Jacques Rousseau (4 June 1630 – 16 December 1693) was a French painter.

==Biography==
A member of a Huguenot family, Rousseau was born at Paris.

He was noted as a painter of trompe-l'œil, decorative landscapes and classic ruins, somewhat in the style of Canaletto, but without his delicacy of touch; he appears also to have been influenced by Nicolas Poussin and Gaspard Dughet.

While young Rousseau went to Rome, where he spent some years in painting the ancient ruins, together with the surrounding landscapes.
He thus formed his style, which was artificial and conventionally decorative.
His colouring for the most part is unpleasing, partly owing to his violent treatment of skies with crude blues and orange, and his chiaroscuro usually is much exaggerated.
On his return to Paris he soon became distinguished as a painter, and was employed to decorate walls at the Hôtel Lambert and for Louis XIV and Philippe d'Orleans, at the Château de Saint-Cloud, Palace of Versailles, Château de Saint-Germain-en-Laye, Château de Marly and other locations (all destroyed except two at Versailles).
He was admitted a member of the Académie de Peinture et de Sculpture on 2 September 1662, but on the revocation of the edict of Nantes in 1685, he was obliged to take refuge in Switzerland and Holland, and his name was struck off the Academy roll.

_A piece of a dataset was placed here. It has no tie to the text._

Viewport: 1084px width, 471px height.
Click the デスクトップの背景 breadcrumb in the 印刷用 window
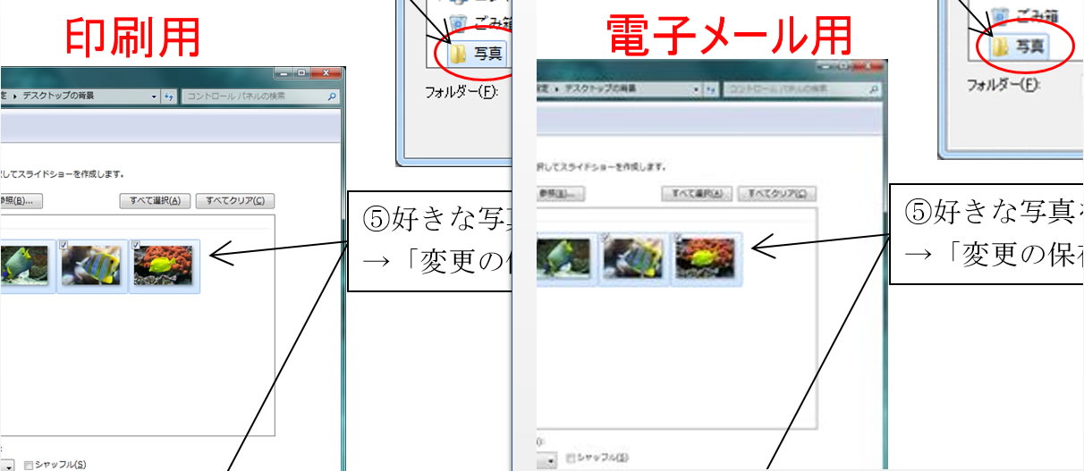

In 1690 he was invited to England by the duke of Montague, who employed him, together with other French painters, to paint the walls of his palace, Montague House (on the site of which is now the British Museum).
Rousseau was also employed to paint architectural subjects and landscapes in the palace of Hampton Court, where many of his decorative panels still exist.
He spent the latter part of his life in London, where he died in 1693.

Examples of his work are in the British Museum, Hampton Court Palace, Windsor Castle, Boughton House (Northants) and Aston Hall (Birmingham).

Besides being a painter in oil and fresco Rousseau was an etcher of some ability; many etchings by his hand from the works of the Annibale Caracci and from his own designs still exist; they are vigorous, though coarse in execution. He was influenced by the painter Herman van Swanevelt, whose sister he married.

==Sources==
- Nichols, Thomas (1996). "Jacques Rousseau," in Jane Turner, ed., Dictionary of Art, London: Macmillan Publ. Ltd., Vol. 27, . .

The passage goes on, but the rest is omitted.